-- Opening Marker --

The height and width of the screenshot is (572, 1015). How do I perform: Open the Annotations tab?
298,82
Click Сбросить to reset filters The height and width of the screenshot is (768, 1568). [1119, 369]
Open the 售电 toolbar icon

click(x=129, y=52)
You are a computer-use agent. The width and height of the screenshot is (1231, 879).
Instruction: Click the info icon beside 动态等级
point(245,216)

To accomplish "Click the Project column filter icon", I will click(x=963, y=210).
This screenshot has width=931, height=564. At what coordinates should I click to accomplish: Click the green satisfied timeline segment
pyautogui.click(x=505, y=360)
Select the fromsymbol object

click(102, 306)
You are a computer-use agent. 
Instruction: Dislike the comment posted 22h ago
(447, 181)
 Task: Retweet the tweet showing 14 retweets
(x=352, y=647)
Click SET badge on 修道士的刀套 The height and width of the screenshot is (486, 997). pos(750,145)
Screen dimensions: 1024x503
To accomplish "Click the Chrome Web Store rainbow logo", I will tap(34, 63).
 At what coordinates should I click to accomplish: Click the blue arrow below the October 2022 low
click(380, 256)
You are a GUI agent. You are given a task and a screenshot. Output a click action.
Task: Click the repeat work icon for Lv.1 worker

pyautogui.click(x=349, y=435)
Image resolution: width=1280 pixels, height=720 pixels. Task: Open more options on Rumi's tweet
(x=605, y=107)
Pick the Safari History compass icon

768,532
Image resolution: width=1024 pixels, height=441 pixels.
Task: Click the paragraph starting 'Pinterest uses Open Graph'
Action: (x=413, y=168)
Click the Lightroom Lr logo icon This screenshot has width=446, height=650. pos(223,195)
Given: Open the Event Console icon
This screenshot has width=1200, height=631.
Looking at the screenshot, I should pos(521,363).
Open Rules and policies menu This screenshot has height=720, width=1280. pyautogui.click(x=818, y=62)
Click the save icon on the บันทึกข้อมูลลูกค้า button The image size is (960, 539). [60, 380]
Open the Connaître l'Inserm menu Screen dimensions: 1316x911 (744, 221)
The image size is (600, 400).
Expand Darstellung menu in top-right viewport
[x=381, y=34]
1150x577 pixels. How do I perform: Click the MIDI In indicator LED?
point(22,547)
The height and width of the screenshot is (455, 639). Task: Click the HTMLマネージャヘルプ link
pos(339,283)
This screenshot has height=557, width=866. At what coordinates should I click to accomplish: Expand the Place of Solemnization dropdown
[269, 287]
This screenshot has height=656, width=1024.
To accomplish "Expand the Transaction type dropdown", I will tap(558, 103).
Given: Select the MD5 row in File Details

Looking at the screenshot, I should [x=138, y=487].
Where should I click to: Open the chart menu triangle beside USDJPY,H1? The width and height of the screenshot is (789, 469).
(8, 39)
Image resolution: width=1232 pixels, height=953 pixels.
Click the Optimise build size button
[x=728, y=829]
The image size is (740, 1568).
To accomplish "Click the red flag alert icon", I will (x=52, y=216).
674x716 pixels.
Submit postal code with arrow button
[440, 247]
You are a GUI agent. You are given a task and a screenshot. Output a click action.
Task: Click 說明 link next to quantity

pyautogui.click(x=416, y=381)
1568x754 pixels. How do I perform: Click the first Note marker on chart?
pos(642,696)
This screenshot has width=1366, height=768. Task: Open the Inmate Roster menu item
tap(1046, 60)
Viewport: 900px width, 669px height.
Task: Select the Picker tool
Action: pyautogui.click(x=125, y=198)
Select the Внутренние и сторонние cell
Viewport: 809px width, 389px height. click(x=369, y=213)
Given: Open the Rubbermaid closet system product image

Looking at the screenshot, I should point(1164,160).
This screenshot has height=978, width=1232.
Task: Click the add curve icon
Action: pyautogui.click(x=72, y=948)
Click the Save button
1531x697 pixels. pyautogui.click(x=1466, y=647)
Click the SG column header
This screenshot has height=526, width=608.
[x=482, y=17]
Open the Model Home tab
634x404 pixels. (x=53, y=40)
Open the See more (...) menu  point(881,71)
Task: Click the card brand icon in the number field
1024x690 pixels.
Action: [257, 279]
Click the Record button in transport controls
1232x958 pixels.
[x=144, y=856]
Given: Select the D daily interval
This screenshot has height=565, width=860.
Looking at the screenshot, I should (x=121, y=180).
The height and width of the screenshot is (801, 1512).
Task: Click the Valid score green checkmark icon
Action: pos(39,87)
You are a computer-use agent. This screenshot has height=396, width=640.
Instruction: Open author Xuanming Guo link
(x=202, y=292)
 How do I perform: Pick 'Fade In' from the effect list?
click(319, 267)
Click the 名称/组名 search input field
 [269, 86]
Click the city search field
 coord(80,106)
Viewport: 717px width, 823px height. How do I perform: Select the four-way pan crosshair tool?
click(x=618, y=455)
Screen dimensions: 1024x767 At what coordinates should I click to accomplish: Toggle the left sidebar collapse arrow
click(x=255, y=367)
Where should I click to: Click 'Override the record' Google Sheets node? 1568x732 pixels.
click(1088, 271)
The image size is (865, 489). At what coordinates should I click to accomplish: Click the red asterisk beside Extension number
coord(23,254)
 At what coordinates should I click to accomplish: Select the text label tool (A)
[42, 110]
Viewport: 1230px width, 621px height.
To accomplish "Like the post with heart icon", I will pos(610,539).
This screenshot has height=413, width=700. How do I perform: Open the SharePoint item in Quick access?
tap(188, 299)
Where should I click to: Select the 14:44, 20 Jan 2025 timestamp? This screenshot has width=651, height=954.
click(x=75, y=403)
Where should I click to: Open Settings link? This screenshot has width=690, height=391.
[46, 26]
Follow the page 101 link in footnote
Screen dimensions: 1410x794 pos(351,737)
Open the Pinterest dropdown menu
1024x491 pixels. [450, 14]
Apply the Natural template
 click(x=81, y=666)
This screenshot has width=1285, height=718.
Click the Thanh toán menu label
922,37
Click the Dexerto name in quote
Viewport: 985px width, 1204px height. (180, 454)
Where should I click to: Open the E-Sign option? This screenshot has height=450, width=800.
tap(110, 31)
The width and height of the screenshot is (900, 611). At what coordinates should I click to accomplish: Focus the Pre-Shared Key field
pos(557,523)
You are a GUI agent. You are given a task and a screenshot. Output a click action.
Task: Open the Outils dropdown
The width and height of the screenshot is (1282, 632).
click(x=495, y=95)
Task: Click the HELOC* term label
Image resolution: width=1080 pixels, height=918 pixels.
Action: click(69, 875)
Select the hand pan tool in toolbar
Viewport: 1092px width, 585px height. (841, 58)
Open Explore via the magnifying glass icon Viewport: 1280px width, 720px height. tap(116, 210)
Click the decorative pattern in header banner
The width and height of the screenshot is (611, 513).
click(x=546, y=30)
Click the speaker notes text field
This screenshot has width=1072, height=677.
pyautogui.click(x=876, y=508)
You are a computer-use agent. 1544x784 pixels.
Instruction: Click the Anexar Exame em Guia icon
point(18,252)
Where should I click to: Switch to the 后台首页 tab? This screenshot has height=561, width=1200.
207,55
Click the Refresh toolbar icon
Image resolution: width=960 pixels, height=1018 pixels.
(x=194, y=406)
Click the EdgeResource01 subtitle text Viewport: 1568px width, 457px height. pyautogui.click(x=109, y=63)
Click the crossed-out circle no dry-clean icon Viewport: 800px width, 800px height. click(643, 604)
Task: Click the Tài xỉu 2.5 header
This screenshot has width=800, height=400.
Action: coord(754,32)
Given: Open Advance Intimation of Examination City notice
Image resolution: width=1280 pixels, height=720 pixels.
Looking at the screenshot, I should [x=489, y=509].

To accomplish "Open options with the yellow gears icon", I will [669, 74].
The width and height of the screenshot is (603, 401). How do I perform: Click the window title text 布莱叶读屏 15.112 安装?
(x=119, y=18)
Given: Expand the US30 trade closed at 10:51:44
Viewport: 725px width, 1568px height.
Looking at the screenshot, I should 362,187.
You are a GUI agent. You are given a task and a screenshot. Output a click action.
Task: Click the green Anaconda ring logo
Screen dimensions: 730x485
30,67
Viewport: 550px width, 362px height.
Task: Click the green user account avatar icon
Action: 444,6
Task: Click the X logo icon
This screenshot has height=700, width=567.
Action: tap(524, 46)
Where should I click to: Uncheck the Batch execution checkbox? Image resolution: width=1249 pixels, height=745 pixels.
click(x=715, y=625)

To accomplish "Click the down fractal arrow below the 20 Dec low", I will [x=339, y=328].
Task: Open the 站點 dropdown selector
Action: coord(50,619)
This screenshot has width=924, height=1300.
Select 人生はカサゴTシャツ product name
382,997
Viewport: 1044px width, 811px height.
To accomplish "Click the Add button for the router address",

-- Closing Marker --

**Exercise prompt**: Only a number is wanted here: how many lines of the material contain the string "column".

**Answer box**: 2